StateElectoral Votes
California55
Colorado9
Connecticut7
District of Columbia3
Florida*29
Georgia*16
Hawaii4
Illinois20
Maryland10
Massachusetts11
Minnesota10
New Jersey14
New Mexico5
New York29
North Carolina*15
Oregon7
Rhode Island4
Virginia13
Washington12
TOTAL273


NOTE: In 2016, Hillary won all states listed, except the three marked with asterisks, namely, Florida, Georgia and North Carolina.

Endnote 2: Holding to principle does not mean refusing to compromise. It does mean refusing to abandon core principles of party distinction or party history. Three examples might be helpful.

When Bill held his little Oval Office party, with Phil Gramm, to sign the bill that repealed Glass-Steagal and many Depression-era regulatory bulwarks of our economy, he betrayed the core Democratic principle of a regulated economy, the legacy of FDR, and a principal distinction between the two parties, that between regulated and laissez faire capitalism. Another Democrat, Byron Dorgan of North Dakota, took the floor of the Senate to lament the betrayal and correctly predict the Crash of 2008, almost to the year.

When Hillary “played the race card” against Obama in the hot 2008 primary campaign, she betrayed the Democrats’ core principle of equality. She also blurred the distinction between the parties that had subsisted at least since Nixon’s disgraceful “Southern Strategy,” by which he won the presidency in 1968. The fact that Hillary herself was and is not a racist only made this betrayal of principle more disappointing.
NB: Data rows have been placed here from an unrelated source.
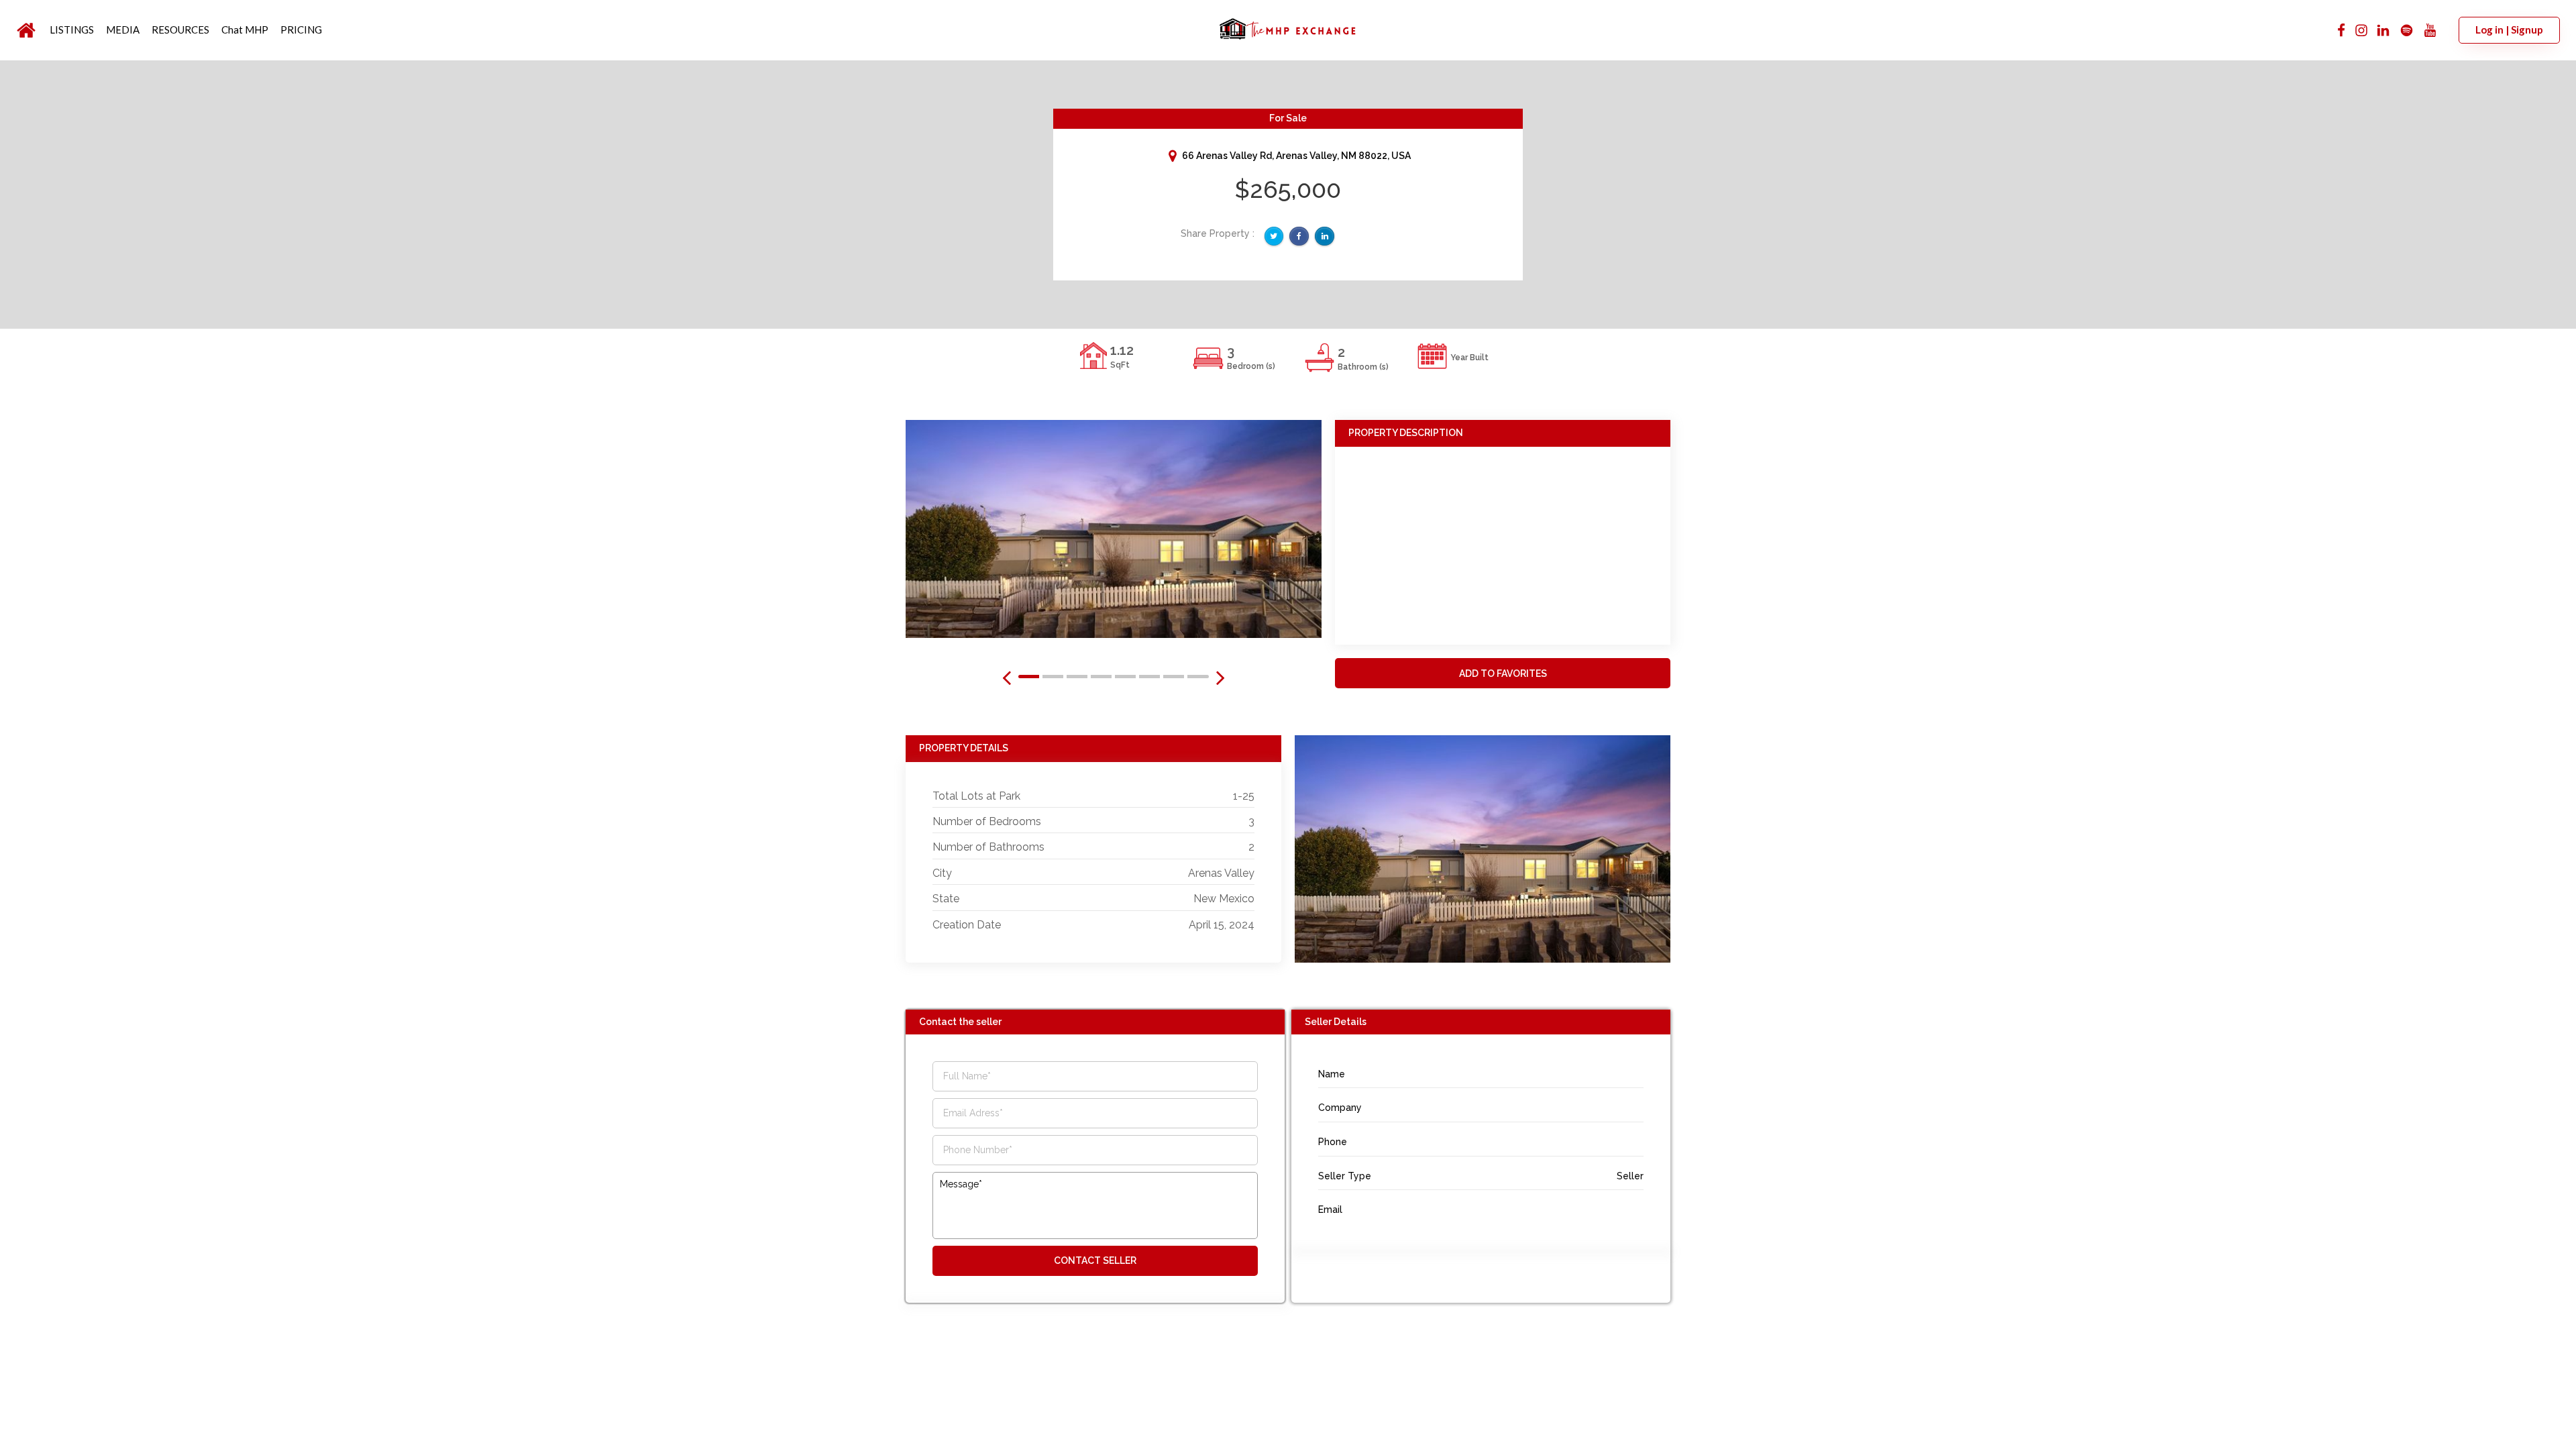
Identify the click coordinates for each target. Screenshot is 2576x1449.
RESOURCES (180, 29)
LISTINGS (72, 29)
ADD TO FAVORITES (1503, 673)
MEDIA (123, 29)
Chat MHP (244, 29)
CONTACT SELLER (1095, 1260)
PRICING (301, 29)
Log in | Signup (2509, 29)
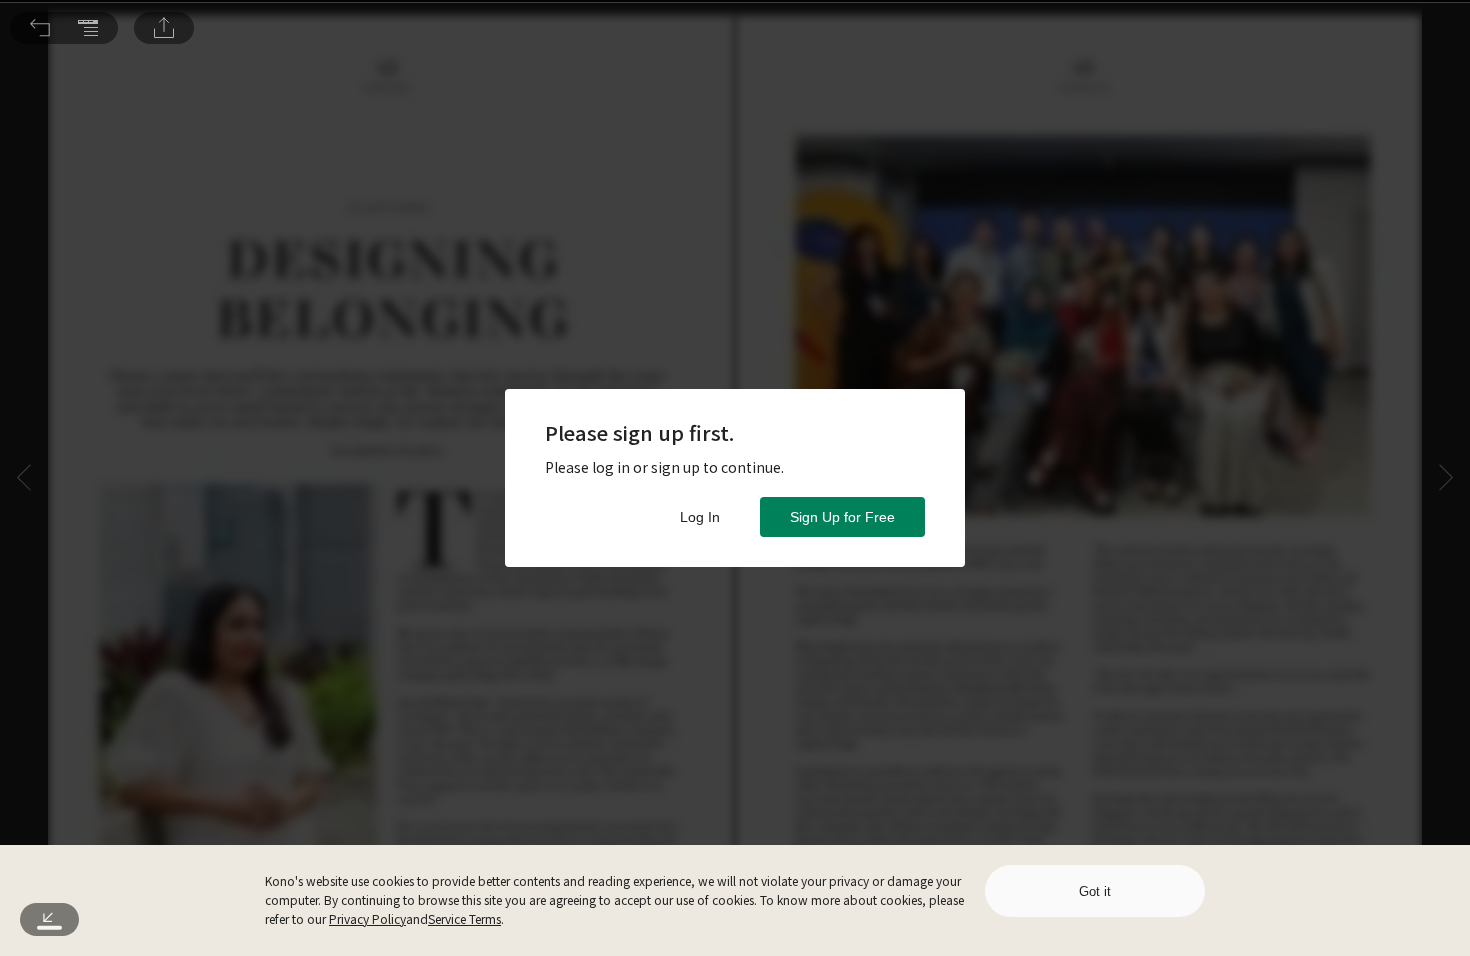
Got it (1095, 891)
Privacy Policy (367, 918)
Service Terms (464, 918)
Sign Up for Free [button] (842, 517)
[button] (40, 28)
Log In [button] (700, 517)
In contrast, consider the stance of Republican Bob Corker (R., Tenn.) today. He’s a deficit hawk worried about the huge hit to our budget that the GOP’s current tax scam would cause. If he’s able to command amendments that will reduce the tax cuts automatically in order to cap deficits, his doing so would be consistent with his core principles, assuming that, as a Republican, he doesn’t mind the huge giveaway to corporations and the rich at the expense of other taxpayers.